All of these demonstrate the willingness to “AI-smarten” peace operations. However, DPO and NATO, again, due to the nature of the operations they are running, the structure of their forces, the inter-governmental processes, the procedures and the contributing countries involved in force generation etc. do not have the same approach to AI. UN peacekeeping operations are very slow to react and adapt to new technologies, the UN probably won’t be able to afford what NATO is currently doing to integrate Artificial intelligence in the operations. For a specific policy, and it depends on the type of action involved or concept to be integrated, it would take from two to ten years for it to be fully implemented within these organizations.  It is even argued, at NATO for instance, for some concepts “on average it takes 16 years from conception of military capability to operational effect, which is far too long”. Within the UN Department of Peacekeeping Operations (DPKO) and Department of Field Support (DFS) for example, these would go through inter-governmental processes, workshops with various stakeholders and even ‘brownbag’ lunches, long and strenuous negotiations over languages among member states, implementation of various activities and projects, without forgetting the never-ending “begging for money” for sponsorship.

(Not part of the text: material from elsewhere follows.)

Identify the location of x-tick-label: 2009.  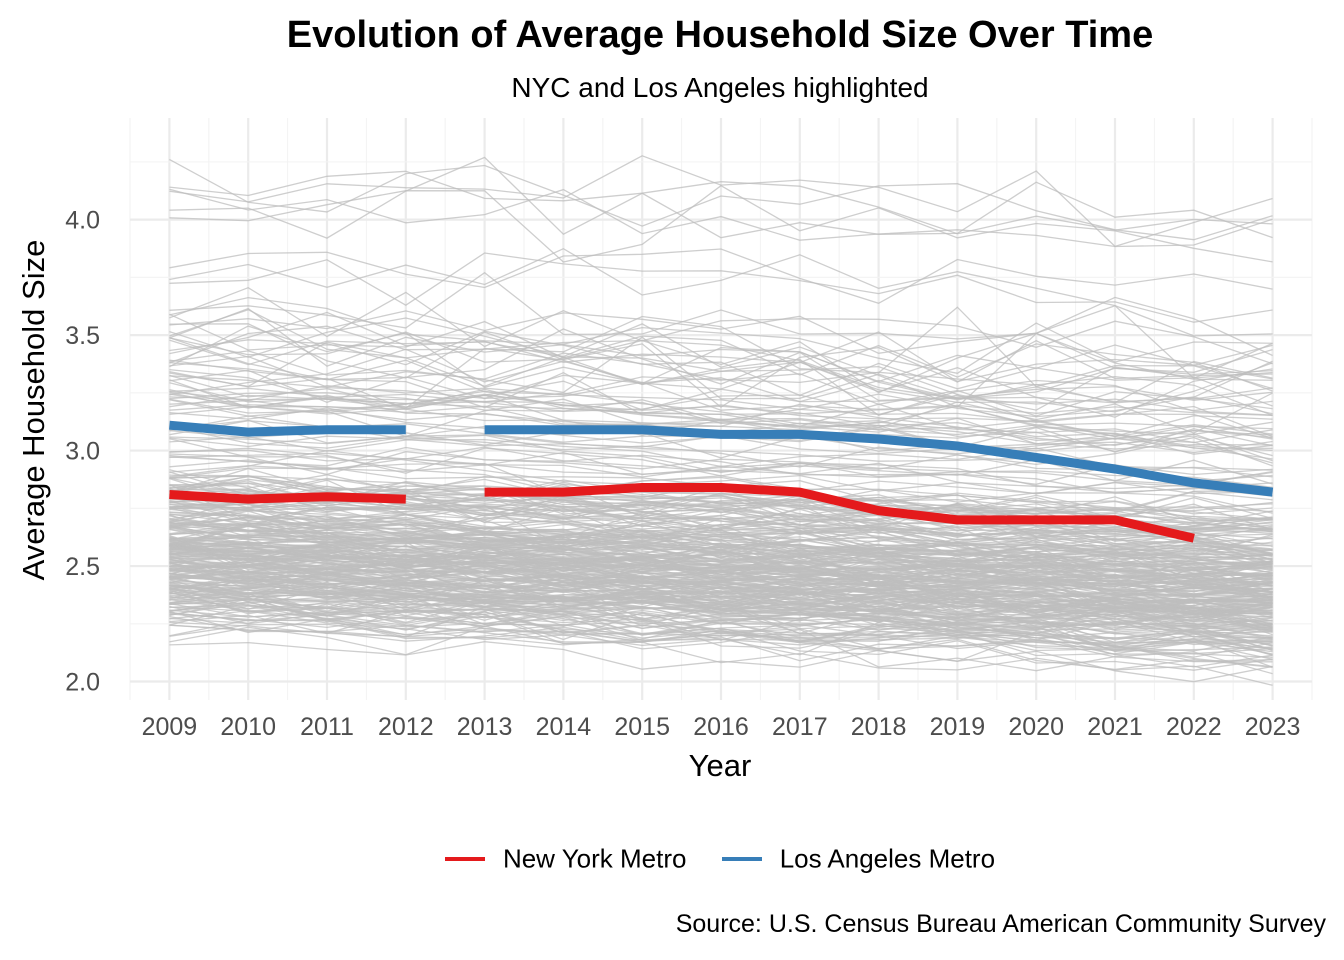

That being said, by having a look at what has been done so far at the level of the UN in general, or among other forums where peacekeeping operations are discussed, and within NATO, AI has great potential. It is even reshaping peace operations, especially because member states within their national defence forces and NATO, as previously explained, already have AI projects, or some of its members and partner countries have national strategies (e.g.: US’ project Maven, China, India etc.). Fear and excitement co-exist in the narratives on AI as its use can be both kinetic and non-lethal. Applications of AI in peace operations would require both DPO and NATO to engage beyond discussing and planning policies as well as strategies at the tactical and operational levels, such as integrating AI in doctrines or testing. When examining what has been done so far, many pieces of the puzzle are still missing.  For instance, it is mandatory to make a significant exploration of the ethical aspects of all types of AI applications in peace operations (not only issues concerning Lethal Autonomous Weapon Systems which are still gray zones and I must admit the NATO discussions at this level are not really open to the general public). One must recognize that indeed NATO has started to adopt a stance where it prioritizes the engagement of civilians in the process, which is a sign of a nascent democratic governance of AI, but still, for now, it fails to include the grassroots in its discussions. Efforts should also be made at the local/ political and supra-national level to get the buy-in of all contributing countries involved in peace operations,  accepting that AI is becoming more and more ubiquitous. Thus, one way or another it will be required to weigh its implications and probably integrate it into the whole process. It is necessary to push discussions further both at the UN and NATO and introduce regulations. Finally, it is high time to start focusing already on building capabilities, investing in change management and training.

 

Velomahanina Tahinjanahary Razakamaharavo is a Scientific Collaborator at UCLouvain in Belgium. She works on gender in UN and NATO peace operations as well as the implications of Artificial Intelligence in the fields of peace and security. The views expressed in this paper are solely the author’s own.